# TASK OBJECTIVE:
Could you rewrite the records below as a JSON list of strings, with one string for each line and blank lines omitted?

□ □ □

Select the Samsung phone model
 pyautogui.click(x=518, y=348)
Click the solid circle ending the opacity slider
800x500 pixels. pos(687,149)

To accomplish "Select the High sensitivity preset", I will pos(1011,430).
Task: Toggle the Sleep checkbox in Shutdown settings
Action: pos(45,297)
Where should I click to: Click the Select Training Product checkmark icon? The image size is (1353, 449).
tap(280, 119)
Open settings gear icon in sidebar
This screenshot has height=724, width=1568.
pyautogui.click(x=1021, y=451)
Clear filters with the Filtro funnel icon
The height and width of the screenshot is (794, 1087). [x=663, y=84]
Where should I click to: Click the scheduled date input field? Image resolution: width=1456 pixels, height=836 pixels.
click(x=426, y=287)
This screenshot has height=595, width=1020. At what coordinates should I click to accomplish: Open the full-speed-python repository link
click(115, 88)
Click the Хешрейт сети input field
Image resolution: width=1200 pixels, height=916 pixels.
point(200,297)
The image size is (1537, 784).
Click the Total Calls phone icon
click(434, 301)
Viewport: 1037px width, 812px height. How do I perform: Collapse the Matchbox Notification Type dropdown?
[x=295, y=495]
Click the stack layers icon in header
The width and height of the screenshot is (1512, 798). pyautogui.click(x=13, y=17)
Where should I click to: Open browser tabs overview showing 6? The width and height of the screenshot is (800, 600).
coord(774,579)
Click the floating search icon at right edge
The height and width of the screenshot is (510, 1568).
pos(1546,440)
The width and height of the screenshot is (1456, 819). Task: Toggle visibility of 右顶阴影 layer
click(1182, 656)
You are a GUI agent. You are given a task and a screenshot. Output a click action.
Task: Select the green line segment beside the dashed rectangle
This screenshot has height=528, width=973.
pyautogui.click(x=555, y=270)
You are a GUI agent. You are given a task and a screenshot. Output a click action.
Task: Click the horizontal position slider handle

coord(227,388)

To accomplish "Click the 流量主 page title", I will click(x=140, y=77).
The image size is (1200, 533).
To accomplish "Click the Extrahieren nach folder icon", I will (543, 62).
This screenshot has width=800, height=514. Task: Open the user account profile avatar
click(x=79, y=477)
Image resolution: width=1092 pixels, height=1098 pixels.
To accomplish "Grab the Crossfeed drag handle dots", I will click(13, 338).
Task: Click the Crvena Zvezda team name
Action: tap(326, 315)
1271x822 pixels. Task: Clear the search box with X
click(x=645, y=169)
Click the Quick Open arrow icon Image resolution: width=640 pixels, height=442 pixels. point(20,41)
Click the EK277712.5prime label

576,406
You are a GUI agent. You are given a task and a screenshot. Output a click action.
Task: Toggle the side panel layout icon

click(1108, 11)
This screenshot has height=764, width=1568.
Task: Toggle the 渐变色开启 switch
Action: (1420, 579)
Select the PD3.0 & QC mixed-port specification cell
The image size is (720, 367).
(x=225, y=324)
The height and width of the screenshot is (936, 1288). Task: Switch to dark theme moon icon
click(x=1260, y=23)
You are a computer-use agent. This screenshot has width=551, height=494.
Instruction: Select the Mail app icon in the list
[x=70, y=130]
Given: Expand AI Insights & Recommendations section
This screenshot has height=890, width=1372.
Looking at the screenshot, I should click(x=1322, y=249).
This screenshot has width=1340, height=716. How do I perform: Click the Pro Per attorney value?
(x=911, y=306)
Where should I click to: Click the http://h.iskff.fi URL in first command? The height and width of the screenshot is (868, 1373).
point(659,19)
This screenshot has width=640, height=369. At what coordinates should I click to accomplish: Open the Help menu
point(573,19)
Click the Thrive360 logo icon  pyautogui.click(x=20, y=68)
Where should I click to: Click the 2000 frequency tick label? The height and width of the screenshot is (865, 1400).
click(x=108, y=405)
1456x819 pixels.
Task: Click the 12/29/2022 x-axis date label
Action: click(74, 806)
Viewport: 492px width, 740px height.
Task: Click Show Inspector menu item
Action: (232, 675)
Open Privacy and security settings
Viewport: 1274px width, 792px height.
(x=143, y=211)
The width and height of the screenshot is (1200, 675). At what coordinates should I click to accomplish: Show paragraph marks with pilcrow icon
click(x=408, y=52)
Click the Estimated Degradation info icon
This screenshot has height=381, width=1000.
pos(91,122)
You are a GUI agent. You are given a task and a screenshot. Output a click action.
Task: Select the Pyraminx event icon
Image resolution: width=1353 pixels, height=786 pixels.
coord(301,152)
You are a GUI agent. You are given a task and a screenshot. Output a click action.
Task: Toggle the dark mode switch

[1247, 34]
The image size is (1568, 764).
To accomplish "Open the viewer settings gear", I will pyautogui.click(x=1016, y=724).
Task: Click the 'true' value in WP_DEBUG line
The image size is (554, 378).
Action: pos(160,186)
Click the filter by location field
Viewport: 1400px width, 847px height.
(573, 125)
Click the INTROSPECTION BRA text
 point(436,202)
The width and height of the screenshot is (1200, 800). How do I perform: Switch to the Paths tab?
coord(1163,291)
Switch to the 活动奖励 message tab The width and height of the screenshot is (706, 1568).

□ □ □

# SOLUTION:
[
  "Select the Samsung phone model",
  " pyautogui.click(x=518, y=348)",
  "Click the solid circle ending the opacity slider",
  "800x500 pixels. pos(687,149)",
  "To accomplish \"Select the High sensitivity preset\", I will pos(1011,430).",
  "Task: Toggle the Sleep checkbox in Shutdown settings",
  "Action: pos(45,297)",
  "Where should I click to: Click the Select Training Product checkmark icon? The image size is (1353, 449).",
  "tap(280, 119)",
  "Open settings gear icon in sidebar",
  "This screenshot has height=724, width=1568.",
  "pyautogui.click(x=1021, y=451)",
  "Clear filters with the Filtro funnel icon",
  "The height and width of the screenshot is (794, 1087). [x=663, y=84]",
  "Where should I click to: Click the scheduled date input field? Image resolution: width=1456 pixels, height=836 pixels.",
  "click(x=426, y=287)",
  "This screenshot has height=595, width=1020. At what coordinates should I click to accomplish: Open the full-speed-python repository link",
  "click(115, 88)",
  "Click the Хешрейт сети input field",
  "Image resolution: width=1200 pixels, height=916 pixels.",
  "point(200,297)",
  "The image size is (1537, 784).",
  "Click the Total Calls phone icon",
  "click(434, 301)",
  "Viewport: 1037px width, 812px height. How do I perform: Collapse the Matchbox Notification Type dropdown?",
  "[x=295, y=495]",
  "Click the stack layers icon in header",
  "The width and height of the screenshot is (1512, 798). pyautogui.click(x=13, y=17)",
  "Where should I click to: Open browser tabs overview showing 6? The width and height of the screenshot is (800, 600).",
  "coord(774,579)",
  "Click the floating search icon at right edge",
  "The height and width of the screenshot is (510, 1568).",
  "pos(1546,440)",
  "The width and height of the screenshot is (1456, 819). Task: Toggle visibility of 右顶阴影 layer",
  "click(1182, 656)",
  "You are a GUI agent. You are given a task and a screenshot. Output a click action.",
  "Task: Select the green line segment beside the dashed rectangle",
  "This screenshot has height=528, width=973.",
  "pyautogui.click(x=555, y=270)",
  "You are a GUI agent. You are given a task and a screenshot. Output a click action.",
  "Task: Click the horizontal position slider handle",
  "coord(227,388)",
  "To accomplish \"Click the 流量主 page title\", I will click(x=140, y=77).",
  "The image size is (1200, 533).",
  "To accomplish \"Click the Extrahieren nach folder icon\", I will (543, 62).",
  "This screenshot has width=800, height=514. Task: Open the user account profile avatar",
  "click(x=79, y=477)",
  "Image resolution: width=1092 pixels, height=1098 pixels.",
  "To accomplish \"Grab the Crossfeed drag handle dots\", I will click(13, 338).",
  "Task: Click the Crvena Zvezda team name",
  "Action: tap(326, 315)",
  "1271x822 pixels. Task: Clear the search box with X",
  "click(x=645, y=169)",
  "Click the Quick Open arrow icon Image resolution: width=640 pixels, height=442 pixels. point(20,41)",
  "Click the EK277712.5prime label",
  "576,406",
  "You are a GUI agent. You are given a task and a screenshot. Output a click action.",
  "Task: Toggle the side panel layout icon",
  "click(1108, 11)",
  "This screenshot has height=764, width=1568.",
  "Task: Toggle the 渐变色开启 switch",
  "Action: (1420, 579)",
  "Select the PD3.0 & QC mixed-port specification cell",
  "The image size is (720, 367).",
  "(x=225, y=324)",
  "The height and width of the screenshot is (936, 1288). Task: Switch to dark theme moon icon",
  "click(x=1260, y=23)",
  "You are a computer-use agent. This screenshot has width=551, height=494.",
  "Instruction: Select the Mail app icon in the list",
  "[x=70, y=130]",
  "Given: Expand AI Insights & Recommendations section",
  "This screenshot has height=890, width=1372.",
  "Looking at the screenshot, I should click(x=1322, y=249).",
  "This screenshot has width=1340, height=716. How do I perform: Click the Pro Per attorney value?",
  "(x=911, y=306)",
  "Where should I click to: Click the http://h.iskff.fi URL in first command? The height and width of the screenshot is (868, 1373).",
  "point(659,19)",
  "This screenshot has width=640, height=369. At what coordinates should I click to accomplish: Open the Help menu",
  "point(573,19)",
  "Click the Thrive360 logo icon  pyautogui.click(x=20, y=68)",
  "Where should I click to: Click the 2000 frequency tick label? The height and width of the screenshot is (865, 1400).",
  "click(x=108, y=405)",
  "1456x819 pixels.",
  "Task: Click the 12/29/2022 x-axis date label",
  "Action: click(74, 806)",
  "Viewport: 492px width, 740px height.",
  "Task: Click Show Inspector menu item",
  "Action: (232, 675)",
  "Open Privacy and security settings",
  "Viewport: 1274px width, 792px height.",
  "(x=143, y=211)",
  "The width and height of the screenshot is (1200, 675). At what coordinates should I click to accomplish: Show paragraph marks with pilcrow icon",
  "click(x=408, y=52)",
  "Click the Estimated Degradation info icon",
  "This screenshot has height=381, width=1000.",
  "pos(91,122)",
  "You are a GUI agent. You are given a task and a screenshot. Output a click action.",
  "Task: Select the Pyraminx event icon",
  "Image resolution: width=1353 pixels, height=786 pixels.",
  "coord(301,152)",
  "You are a GUI agent. You are given a task and a screenshot. Output a click action.",
  "Task: Toggle the dark mode switch",
  "[1247, 34]",
  "The image size is (1568, 764).",
  "To accomplish \"Open the viewer settings gear\", I will pyautogui.click(x=1016, y=724).",
  "Task: Click the 'true' value in WP_DEBUG line",
  "The image size is (554, 378).",
  "Action: pos(160,186)",
  "Click the filter by location field",
  "Viewport: 1400px width, 847px height.",
  "(573, 125)",
  "Click the INTROSPECTION BRA text",
  " point(436,202)",
  "The width and height of the screenshot is (1200, 800). How do I perform: Switch to the Paths tab?",
  "coord(1163,291)",
  "Switch to the 活动奖励 message tab The width and height of the screenshot is (706, 1568)."
]